The initiative, called Healthcare Cyber in a Box, was developed in collaboration with the Indiana Executive Council on Cybersecurity, a state-led effort originally established by former Gov. Mike Pence and continued under Govs. Eric Holcomb and Mike Braun.
The program, led by members of the council’s healthcare cybersecurity committee, brings together contributions from the state’s largest health systems — including Indianapolis-based Indiana University Health, Mishawaka-based Franciscan Alliance, Fort Wayne-based Parkview Health, Indianapolis-based Eskenazi Health and Indianapolis-based Community Health Network. The goal is to provide smaller healthcare organizations with cybersecurity resources tailored to their needs, offering guidance from larger systems that have more advanced infrastructure.
“The biggest thing we’ve found is that many organizations simply don’t have the time to research this [cybersecurity resources] on their own, given all their other challenges,” Mitchell Parker, vice president and chief information security officer of IU Health told Becker’s. “They need a reliable reference they can turn to, rather than having to start from scratch.”
The initiative offers organizations three levels of expert cybersecurity guidance — basic, intermediate and mature — covering 23 critical areas.

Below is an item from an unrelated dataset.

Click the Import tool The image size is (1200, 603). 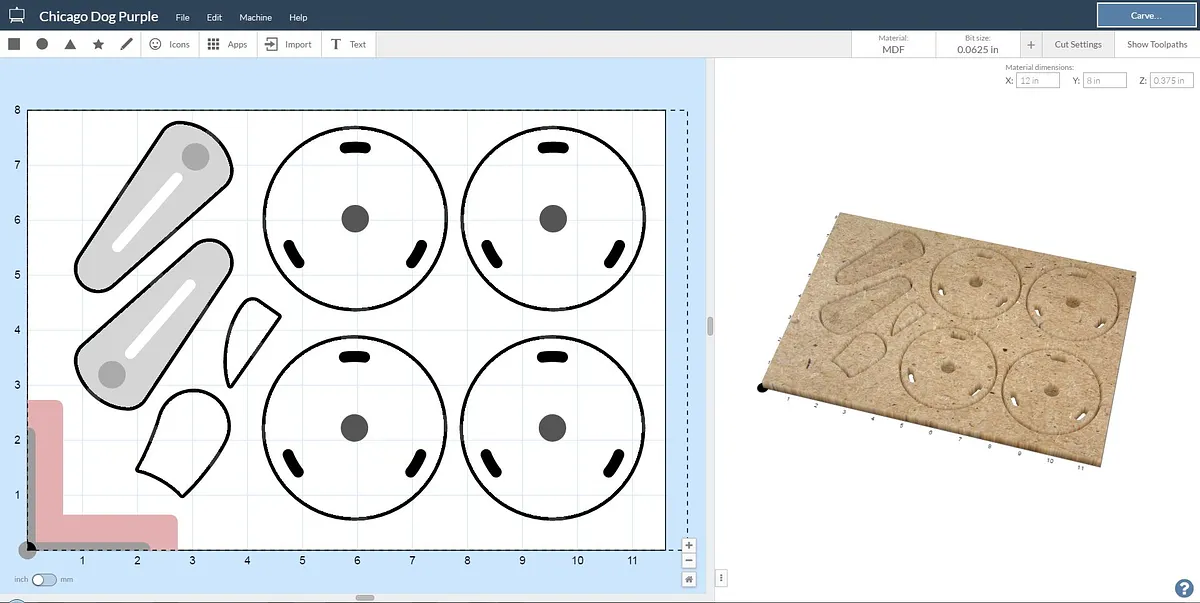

These resources are available as a free download.
“For example, a user can look at a chart and see exactly what steps they need to take for email security based on their level,” David Ayers, program communications manager for the Indiana Executive Council on Cybersecurity told Becker’s. “The goal was to provide clear, actionable steps to help fill gaps and expand capabilities. It’s also important to note that Healthcare Cyber in a Box has already gone through several iterations — starting with the original version, then 2.0, 2.1, and now we’re working on 3.0. In that time, it’s been downloaded over 1,200 times.”
With the upcoming 3.0 version, the initiative is considering adding a front-page alert with immediate steps for organizations that suspect they’ve been attacked or are facing an incident, according to Mr. Ayers.
The need for such proactive measures is especially critical for rural hospitals, which are prime targets for cybercriminals due to outdated IT systems and limited resources, according to a recent Microsoft whitepaper. Studies show that smaller healthcare providers — those with fewer than 500 employees — face a disproportionate share of cyber threats compared to larger health systems.
“We see this as part of the broader healthcare ecosystem in the state, and we want to ensure that all the providers we work with can keep their information secure,” Mr. Parker said. “Above all, patients come first — we are committed to protecting them. When it comes to cybersecurity, the traditional business boundaries no longer apply. We all have to work together to safeguard our patients.”